Mój kilkudniowy spokój i zalążek zaufania szlag trafił. Z wściekłości chwyciłam kwestionariusz i gwałtownie rozdarłam go na pół. Dysząc rzuciłam papiery w stronę lustra, a one rozsypały się po podłodze. Wybiegłam na korytarz, czując w kieszeni luźnych spodni wibrowanie dzwoniącego telefonu. Zbiegając po schodach nacisnęłam zieloną słuchawkę.

— Nie ma pan wobec mnie żadnych złych zamiarów, tak? Tylko obserwuje mnie niczym małpę w klatce! Jest pan psychopatą! — krzyknęłam, wymijając po drodze zdumionego Fawora. Chyba chciał mnie zatrzymać, ale widząc moją minę przepuścił mnie na schodach. Z satysfakcją usłyszałam w telefonie stłumione westchnięcie Mentora. Co, misterny plan się posypał?

— Pani Michalino, niech się pani uspokoi. Wyciąga pani pochopne wnioski. Zaraz wszystko wytłumaczę — powiedział tym swoim spokojnym, gładkim i zimnym jak lód głosem.
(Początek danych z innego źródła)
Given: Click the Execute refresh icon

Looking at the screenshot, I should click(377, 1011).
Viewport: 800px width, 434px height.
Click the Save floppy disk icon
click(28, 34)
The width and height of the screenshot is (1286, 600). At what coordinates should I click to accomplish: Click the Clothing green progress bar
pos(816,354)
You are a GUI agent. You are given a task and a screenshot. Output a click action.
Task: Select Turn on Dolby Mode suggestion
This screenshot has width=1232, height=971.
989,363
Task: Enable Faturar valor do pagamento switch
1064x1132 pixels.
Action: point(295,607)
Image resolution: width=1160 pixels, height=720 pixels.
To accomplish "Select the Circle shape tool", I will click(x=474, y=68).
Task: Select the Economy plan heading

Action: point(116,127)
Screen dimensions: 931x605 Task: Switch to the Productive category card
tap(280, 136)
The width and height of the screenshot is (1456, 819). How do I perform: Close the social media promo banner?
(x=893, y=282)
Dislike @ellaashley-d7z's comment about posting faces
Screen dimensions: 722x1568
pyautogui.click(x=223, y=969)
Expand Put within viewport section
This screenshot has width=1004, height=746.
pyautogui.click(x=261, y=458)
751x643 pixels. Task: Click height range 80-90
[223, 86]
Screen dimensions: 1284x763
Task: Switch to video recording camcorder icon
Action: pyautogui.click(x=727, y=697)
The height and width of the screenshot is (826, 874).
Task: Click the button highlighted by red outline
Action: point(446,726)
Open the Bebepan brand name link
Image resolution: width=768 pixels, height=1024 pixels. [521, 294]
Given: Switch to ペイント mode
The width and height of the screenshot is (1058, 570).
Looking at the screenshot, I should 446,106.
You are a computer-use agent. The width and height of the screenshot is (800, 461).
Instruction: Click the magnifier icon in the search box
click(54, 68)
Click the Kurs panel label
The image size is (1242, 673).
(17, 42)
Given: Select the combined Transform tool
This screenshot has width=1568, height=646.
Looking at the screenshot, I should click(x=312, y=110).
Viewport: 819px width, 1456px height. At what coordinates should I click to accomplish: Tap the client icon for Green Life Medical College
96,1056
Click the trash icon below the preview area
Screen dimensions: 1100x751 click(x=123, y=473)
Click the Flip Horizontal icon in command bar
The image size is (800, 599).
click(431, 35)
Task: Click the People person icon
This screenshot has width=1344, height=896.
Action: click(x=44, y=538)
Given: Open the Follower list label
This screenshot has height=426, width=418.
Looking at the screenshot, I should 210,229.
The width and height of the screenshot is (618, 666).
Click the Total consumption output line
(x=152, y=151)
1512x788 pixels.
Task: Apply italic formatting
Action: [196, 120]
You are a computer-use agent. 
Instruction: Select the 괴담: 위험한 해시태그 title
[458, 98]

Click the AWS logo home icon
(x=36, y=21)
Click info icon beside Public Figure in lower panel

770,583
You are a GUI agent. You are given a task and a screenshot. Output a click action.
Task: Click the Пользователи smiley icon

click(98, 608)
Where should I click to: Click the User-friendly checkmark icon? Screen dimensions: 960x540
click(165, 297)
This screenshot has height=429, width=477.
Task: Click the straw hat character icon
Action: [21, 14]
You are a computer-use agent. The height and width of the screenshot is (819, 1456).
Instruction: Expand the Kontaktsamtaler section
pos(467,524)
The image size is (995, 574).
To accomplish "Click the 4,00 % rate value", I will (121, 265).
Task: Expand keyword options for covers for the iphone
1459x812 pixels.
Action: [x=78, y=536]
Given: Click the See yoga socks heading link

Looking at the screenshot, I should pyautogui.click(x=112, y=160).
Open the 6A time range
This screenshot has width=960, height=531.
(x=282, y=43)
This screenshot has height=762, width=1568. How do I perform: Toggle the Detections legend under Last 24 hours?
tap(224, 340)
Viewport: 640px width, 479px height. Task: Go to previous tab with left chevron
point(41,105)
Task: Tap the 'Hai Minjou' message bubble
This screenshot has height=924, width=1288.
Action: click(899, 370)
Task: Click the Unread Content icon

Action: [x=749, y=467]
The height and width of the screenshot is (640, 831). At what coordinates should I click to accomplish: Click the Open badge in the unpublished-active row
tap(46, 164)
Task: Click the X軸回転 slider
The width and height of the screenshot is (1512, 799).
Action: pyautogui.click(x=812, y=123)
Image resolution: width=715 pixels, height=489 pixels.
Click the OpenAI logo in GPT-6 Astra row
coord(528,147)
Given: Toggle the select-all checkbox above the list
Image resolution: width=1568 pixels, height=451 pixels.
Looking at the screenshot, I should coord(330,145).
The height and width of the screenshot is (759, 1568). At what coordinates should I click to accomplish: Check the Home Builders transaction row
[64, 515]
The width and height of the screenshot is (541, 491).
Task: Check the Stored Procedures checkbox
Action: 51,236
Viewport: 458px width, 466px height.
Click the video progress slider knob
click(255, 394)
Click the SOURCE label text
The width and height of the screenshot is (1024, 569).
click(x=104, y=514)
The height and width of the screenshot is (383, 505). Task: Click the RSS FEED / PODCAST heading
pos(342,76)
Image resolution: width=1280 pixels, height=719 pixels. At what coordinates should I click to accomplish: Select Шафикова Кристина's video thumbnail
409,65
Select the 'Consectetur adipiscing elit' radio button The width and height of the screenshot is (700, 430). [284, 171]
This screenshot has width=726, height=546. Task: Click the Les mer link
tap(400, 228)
— A co tu jeszcze tłumaczyć? Jest pan jakimś psychopatą albo walniętym profesorem, który wymyślił sobie jakiś cholerny eksperyment... Nie mam zamiaru robić za szczura doświadczalnego! Słyszy pan? Nie piszę się na takie wariactwa, to jest... — ciągnęłam, z oburzenia nie mogąc sklecić poprawnie zdania.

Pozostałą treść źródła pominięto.